To effectively identify, assess, monitor, and manage the risks associated with IT operations, management should have a comprehensive understanding of the institution's operations universe. Technology is increasingly embedded in business lines, in functional support areas, at the physical location of a business partner or affiliate, or at multiple data centers. An environmental survey allows the institution to gain an enterprise-level view by documenting resources, physical locations, hardware and software configurations, and interfaces and interdependencies. The survey should track the capture, processing, flow, and storage of data throughout the institution. As an integral part of the environmental survey, management should perform and maintain an inventory of information technology assets.
With a comprehensive understanding of the institution's technology environment, management can promote resource allocation, appropriate capital expenditures, and adequate support for business activities, customer service, and product delivery. More narrowly, this understanding will facilitate cost control, configuration and standards management, root cause and problem analysis, prevention of loss or misuse of corporate resources, and license management. Management will also be able to control the purchasing process and prevent the introduction of unauthorized software and hardware. A thorough environmental survey and inventory also serve as the foundation for managing and monitoring daily operations. The survey and inventory provide information vital to the assessment of other important control processes such as information security, business continuity planning, and outsourcing risk management.

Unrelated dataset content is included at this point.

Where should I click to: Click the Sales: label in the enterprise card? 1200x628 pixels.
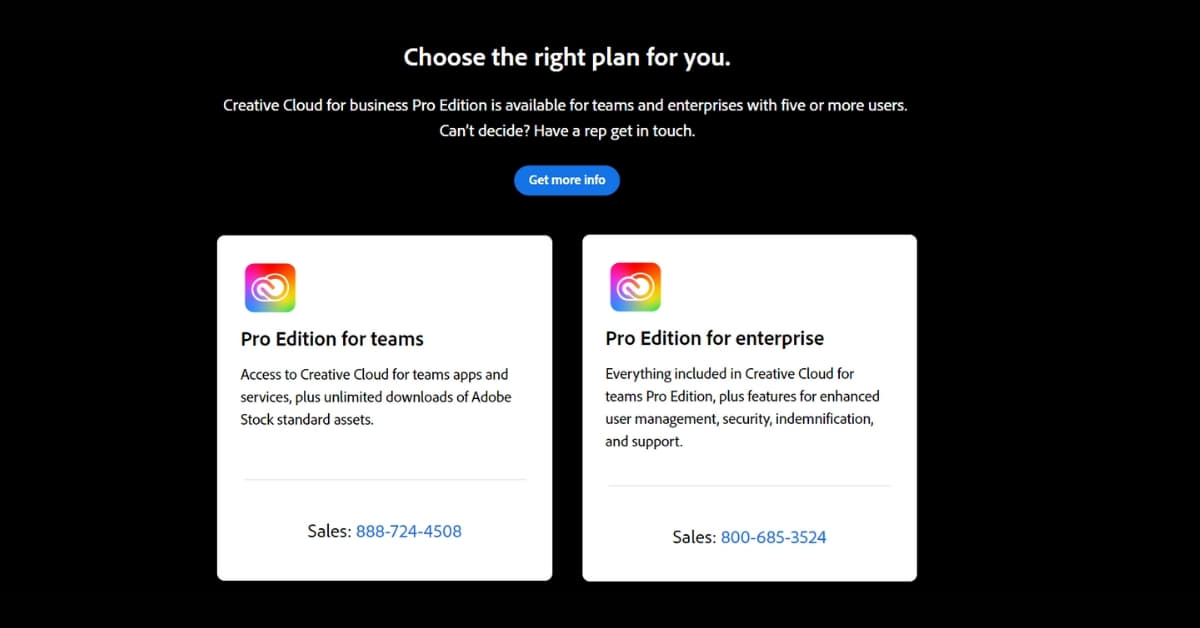coord(694,537)
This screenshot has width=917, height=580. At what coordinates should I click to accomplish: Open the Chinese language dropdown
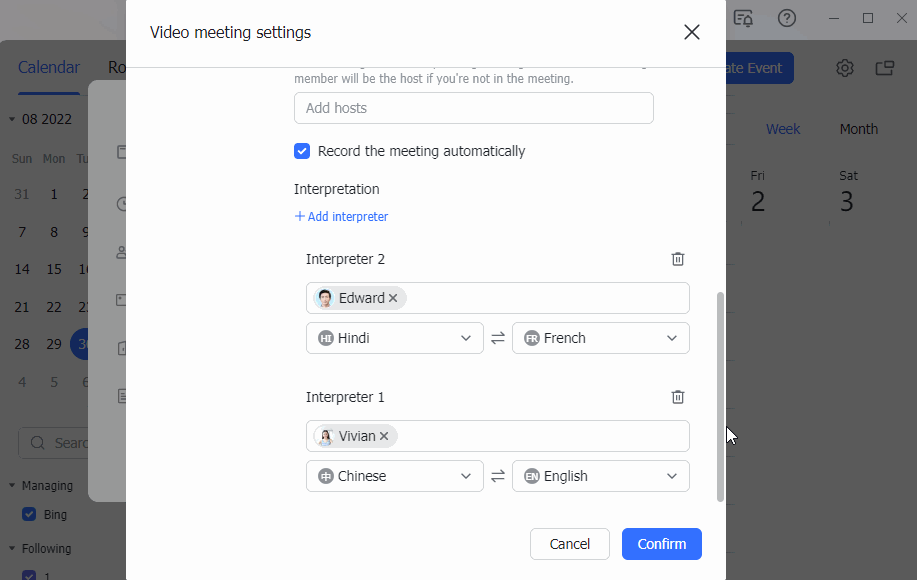tap(395, 476)
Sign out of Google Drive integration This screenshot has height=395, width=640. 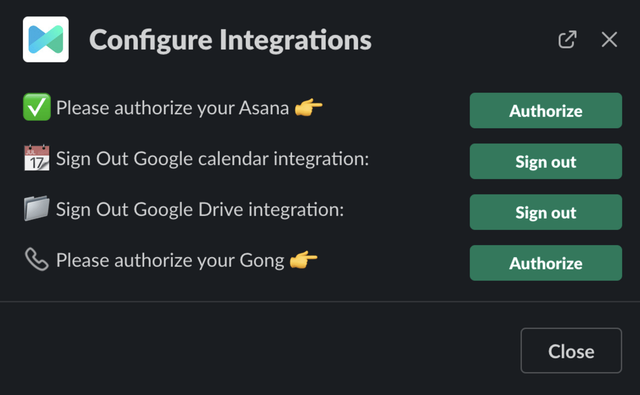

Management should ensure documentation of the technology environment is current, appropriate to the size and complexity of the institution, and prioritized based upon the criticality of the function supported and the location of equipment. Regardless of institution size, management should possess a basic inventory of resources as well as a topology or network map. For large, complex institutions, documentation should provide an overview with sufficient detail describing subordinate processes and systems. As an alternative to detailed documentation, there are also network management tools available to create a database or an electronic repository of inventory and topology information. Smaller and less complex institutions may be able to operate with less detailed or sophisticated documentation, but should nonetheless be responsible for understanding the inventory and topology of their IT environment. As the size and complexity of the institution increases, documentation should expand to include business processes and data flow maps. Management should ensure the survey and inventory are updated on an on-going basis to reflect the institution's technology environment at any point in time.